▸ **Task requirements**: Of all the entries below, retype only the lines from the one with "This screenshot has width=1326, height=839." through the one with "Given: Click the RaspiNOAA", exactly as they appear.

Segment Open

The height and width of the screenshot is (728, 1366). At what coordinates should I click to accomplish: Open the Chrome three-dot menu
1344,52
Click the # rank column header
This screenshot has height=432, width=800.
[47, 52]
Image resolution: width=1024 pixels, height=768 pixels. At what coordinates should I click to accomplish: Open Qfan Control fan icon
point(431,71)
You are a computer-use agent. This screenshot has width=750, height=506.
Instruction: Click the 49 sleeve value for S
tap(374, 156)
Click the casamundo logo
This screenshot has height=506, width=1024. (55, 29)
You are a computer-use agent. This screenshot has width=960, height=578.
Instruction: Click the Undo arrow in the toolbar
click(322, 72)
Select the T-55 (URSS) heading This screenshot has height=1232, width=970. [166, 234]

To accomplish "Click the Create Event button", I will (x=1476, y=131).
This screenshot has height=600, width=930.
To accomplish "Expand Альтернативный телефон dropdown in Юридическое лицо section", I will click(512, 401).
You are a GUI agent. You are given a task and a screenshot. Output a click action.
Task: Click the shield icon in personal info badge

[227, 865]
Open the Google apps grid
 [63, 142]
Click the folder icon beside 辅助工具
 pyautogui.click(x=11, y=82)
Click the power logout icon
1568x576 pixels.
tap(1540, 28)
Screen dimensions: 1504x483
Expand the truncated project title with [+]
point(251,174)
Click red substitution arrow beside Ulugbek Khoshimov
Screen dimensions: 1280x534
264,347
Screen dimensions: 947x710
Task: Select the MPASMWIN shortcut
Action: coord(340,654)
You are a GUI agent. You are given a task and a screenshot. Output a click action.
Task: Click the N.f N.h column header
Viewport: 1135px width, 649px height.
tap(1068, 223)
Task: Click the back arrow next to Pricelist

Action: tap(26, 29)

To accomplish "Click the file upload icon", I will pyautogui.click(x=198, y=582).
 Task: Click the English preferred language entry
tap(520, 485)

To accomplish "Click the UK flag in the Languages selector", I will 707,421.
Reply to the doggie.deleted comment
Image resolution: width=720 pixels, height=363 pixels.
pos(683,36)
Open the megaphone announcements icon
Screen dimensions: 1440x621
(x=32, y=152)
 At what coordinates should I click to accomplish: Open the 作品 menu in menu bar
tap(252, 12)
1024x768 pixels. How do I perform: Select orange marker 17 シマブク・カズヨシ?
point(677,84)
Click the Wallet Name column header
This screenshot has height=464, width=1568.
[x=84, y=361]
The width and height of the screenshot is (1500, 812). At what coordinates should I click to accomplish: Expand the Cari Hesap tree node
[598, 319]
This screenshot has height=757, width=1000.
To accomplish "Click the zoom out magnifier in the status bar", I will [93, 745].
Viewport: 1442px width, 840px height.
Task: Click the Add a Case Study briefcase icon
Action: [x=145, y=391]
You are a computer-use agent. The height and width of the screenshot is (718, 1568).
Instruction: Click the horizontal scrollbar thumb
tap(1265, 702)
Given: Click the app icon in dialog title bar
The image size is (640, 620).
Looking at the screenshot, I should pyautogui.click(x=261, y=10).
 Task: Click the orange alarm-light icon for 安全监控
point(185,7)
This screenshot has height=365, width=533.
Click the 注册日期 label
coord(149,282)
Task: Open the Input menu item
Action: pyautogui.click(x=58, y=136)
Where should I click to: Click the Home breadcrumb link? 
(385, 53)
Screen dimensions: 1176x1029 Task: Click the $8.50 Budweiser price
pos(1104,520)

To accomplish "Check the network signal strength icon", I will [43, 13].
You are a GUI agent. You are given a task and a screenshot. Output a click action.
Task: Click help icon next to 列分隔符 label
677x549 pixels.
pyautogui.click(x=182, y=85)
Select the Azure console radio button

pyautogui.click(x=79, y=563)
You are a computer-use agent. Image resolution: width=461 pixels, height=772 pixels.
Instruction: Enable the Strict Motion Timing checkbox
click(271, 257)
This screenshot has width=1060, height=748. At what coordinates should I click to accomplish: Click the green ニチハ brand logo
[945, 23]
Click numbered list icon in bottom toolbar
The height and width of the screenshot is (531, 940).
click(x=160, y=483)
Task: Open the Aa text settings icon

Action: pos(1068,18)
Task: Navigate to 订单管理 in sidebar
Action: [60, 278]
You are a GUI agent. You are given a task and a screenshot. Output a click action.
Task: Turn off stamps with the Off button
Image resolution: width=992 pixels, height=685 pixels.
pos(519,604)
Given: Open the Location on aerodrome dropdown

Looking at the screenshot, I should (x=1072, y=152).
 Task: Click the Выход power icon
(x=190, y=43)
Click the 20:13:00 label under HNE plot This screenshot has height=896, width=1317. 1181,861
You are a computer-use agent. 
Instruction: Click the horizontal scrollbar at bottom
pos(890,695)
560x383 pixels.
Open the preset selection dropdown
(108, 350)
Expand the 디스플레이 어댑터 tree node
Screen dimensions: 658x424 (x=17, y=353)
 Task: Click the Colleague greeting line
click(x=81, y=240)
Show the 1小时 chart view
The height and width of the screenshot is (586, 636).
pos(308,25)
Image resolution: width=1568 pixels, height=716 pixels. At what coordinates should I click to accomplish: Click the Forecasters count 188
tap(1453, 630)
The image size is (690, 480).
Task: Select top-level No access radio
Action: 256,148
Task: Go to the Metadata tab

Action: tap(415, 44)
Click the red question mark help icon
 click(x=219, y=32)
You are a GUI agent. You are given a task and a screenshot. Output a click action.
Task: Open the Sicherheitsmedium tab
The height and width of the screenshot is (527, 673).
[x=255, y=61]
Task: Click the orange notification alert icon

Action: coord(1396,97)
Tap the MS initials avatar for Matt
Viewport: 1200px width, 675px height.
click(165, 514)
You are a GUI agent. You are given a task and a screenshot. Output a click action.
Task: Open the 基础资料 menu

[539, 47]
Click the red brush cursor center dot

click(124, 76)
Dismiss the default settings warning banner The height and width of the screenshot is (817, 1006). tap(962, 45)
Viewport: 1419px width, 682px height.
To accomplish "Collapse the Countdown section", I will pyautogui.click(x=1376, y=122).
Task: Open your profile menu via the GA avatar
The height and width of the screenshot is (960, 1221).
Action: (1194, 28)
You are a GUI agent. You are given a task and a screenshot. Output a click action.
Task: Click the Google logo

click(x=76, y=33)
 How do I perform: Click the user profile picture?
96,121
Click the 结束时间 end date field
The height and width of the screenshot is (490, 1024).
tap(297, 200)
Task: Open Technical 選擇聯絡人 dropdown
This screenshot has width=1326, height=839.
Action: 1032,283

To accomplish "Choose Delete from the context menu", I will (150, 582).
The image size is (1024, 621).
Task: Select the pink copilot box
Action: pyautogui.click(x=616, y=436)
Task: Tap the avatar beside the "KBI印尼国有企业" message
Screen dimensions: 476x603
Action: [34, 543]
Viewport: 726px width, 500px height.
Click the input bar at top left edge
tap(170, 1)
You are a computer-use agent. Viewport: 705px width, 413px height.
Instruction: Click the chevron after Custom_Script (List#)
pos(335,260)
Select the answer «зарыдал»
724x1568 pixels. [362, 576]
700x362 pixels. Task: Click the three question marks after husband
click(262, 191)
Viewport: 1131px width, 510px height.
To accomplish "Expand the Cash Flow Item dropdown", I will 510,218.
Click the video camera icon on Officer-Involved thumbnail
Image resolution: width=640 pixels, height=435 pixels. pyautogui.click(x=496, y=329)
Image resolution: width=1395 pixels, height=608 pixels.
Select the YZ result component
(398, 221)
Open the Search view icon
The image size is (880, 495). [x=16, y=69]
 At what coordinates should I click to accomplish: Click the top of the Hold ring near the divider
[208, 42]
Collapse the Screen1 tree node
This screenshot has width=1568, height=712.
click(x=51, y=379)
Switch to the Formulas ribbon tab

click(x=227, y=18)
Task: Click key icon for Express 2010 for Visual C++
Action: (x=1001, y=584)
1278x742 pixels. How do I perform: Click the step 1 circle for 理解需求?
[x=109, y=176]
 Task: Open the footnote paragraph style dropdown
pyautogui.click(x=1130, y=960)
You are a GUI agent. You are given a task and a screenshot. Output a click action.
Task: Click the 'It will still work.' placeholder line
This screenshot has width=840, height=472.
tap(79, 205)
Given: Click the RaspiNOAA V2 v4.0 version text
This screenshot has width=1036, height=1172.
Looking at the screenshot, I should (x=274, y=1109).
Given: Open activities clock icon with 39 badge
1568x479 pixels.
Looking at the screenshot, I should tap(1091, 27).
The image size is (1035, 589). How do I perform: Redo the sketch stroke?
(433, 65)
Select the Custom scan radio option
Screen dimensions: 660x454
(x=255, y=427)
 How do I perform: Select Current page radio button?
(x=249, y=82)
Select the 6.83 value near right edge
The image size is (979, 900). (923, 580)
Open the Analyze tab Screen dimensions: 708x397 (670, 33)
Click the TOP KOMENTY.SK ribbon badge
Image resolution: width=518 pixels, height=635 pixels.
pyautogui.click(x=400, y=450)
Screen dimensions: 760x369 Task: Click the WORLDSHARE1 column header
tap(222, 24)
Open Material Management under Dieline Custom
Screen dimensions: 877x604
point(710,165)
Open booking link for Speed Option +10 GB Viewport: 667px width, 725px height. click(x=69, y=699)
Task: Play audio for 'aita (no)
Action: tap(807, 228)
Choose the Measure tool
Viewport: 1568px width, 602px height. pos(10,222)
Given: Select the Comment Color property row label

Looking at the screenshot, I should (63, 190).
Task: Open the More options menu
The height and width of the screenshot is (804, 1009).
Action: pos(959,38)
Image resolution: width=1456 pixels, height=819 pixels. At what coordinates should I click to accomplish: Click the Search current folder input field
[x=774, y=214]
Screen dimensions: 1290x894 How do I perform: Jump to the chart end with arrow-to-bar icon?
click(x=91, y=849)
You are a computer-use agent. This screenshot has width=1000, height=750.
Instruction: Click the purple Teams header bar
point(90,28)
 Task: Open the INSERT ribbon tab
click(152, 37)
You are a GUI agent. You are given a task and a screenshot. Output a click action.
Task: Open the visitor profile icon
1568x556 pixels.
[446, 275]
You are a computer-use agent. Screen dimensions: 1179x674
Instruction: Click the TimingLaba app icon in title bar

Segment Closed

▸ **Answer section**:
This screenshot has width=1326, height=839.
Action: 1032,283

To accomplish "Choose Delete from the context menu", I will (150, 582).
The image size is (1024, 621).
Task: Select the pink copilot box
Action: pyautogui.click(x=616, y=436)
Task: Tap the avatar beside the "KBI印尼国有企业" message
Screen dimensions: 476x603
Action: [34, 543]
Viewport: 726px width, 500px height.
Click the input bar at top left edge
tap(170, 1)
You are a computer-use agent. Viewport: 705px width, 413px height.
Instruction: Click the chevron after Custom_Script (List#)
pos(335,260)
Select the answer «зарыдал»
724x1568 pixels. [362, 576]
700x362 pixels. Task: Click the three question marks after husband
click(262, 191)
Viewport: 1131px width, 510px height.
To accomplish "Expand the Cash Flow Item dropdown", I will 510,218.
Click the video camera icon on Officer-Involved thumbnail
Image resolution: width=640 pixels, height=435 pixels. pyautogui.click(x=496, y=329)
Image resolution: width=1395 pixels, height=608 pixels.
Select the YZ result component
(398, 221)
Open the Search view icon
The image size is (880, 495). [x=16, y=69]
 At what coordinates should I click to accomplish: Click the top of the Hold ring near the divider
[208, 42]
Collapse the Screen1 tree node
This screenshot has width=1568, height=712.
click(x=51, y=379)
Switch to the Formulas ribbon tab

click(x=227, y=18)
Task: Click key icon for Express 2010 for Visual C++
Action: (x=1001, y=584)
1278x742 pixels. How do I perform: Click the step 1 circle for 理解需求?
[x=109, y=176]
 Task: Open the footnote paragraph style dropdown
pyautogui.click(x=1130, y=960)
You are a GUI agent. You are given a task and a screenshot. Output a click action.
Task: Click the 'It will still work.' placeholder line
This screenshot has width=840, height=472.
tap(79, 205)
Given: Click the RaspiNOAA V2 v4.0 version text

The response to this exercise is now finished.